None of these bots are malicious, so you might think I wouldn’t mind. But when they load a page to index it, that uses my bandwidth. If I keep them away from the page, that saves me bandwidth. Plus, let me assure you, the only people who want to get to those pages are visitors who click one very specific link on one specific blog article. So, I’d just as soon the bots didn’t visit those pages and index them. That way, they won’t waste my time, the bot’s time or the time of any innocent victim who might follow a link from a search engine to that particular page.

To fix this pesky stupid crawling by bots, I added this to my robots.txt file:

Disallow: /blog/wp-email.php

Since that time, the well behaved obedient search index robots have stopped loading those pages. That’s a nice thing.

Ok, but while I was at it, I figured out that spam bots might load the page too. Admittedly, since there are no comment boxes, the spam bots can’t do much harm they visit, but I’d just as soon not provide access. So, I added these lines to the .htaccess file in my ./blog directory:

RewriteEngine On
RewriteCond %{HTTP_REFERER} !^http://www.thedietdiary\.com/ [NC]
RewriteCond %{HTTP_REFERER} !^http://thedietdiary\.com/ [NC]
RewriteRule \wp-email\.php$ - [F]

The lines added to .htaccess will prevent anyone from loading those pages unless they came from my site; that keeps the disobedient spam bots out for good measure.

Unfortunately, I couldn’t leave well enough alone. I monitored a little longer. I noticed the dumb bots and spam bots were loading “../blog/wp-comments-post.php” . That’s a program that runs when someone fills out a comment form at my blog and then clicks submit. There is no good reason why anyone should run that program unless they clicked a link from my blog.
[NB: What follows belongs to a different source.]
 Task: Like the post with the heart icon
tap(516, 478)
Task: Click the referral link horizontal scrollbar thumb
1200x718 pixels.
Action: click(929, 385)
So, the bots just don’t need to go there. To keep both nice obedient and nasty spammy bots out, I copied the lines illustrated above, and changed “wp-email\.php” to “wp-comments-post\.php” and added the respective commands to robots.txt and .htaccess.

Great, right? Even more naturally, almost immediately, I received an email from someone who tried to post comments. They typed everything in, and were sent a “mysterious” message. Lucky for me, they saw my private email. I think the problem was my “super clever” attempt to keep the bots out. Sigh…

I realized that sticking those lines in .htaccess file will also block may behind firewalls or using privacy screens to hide their referrers. Now, I’ll admit I don’t quite know why anyone wants to hide their referrers but people do. Since I want comments for my sake, I’m going to take the lines about blocking access to comments out of the .htaccess file. I’m leaving the no-referrer block on the wp-email.php script though. After all, people can still just cut and paste an article url into their email program, so they can still tell their friends about an article if they want to do so.

Anyway, maybe this will help me save some bandwidth. I’m not sure why wasting bandwidth bugs me, but it does. It just does!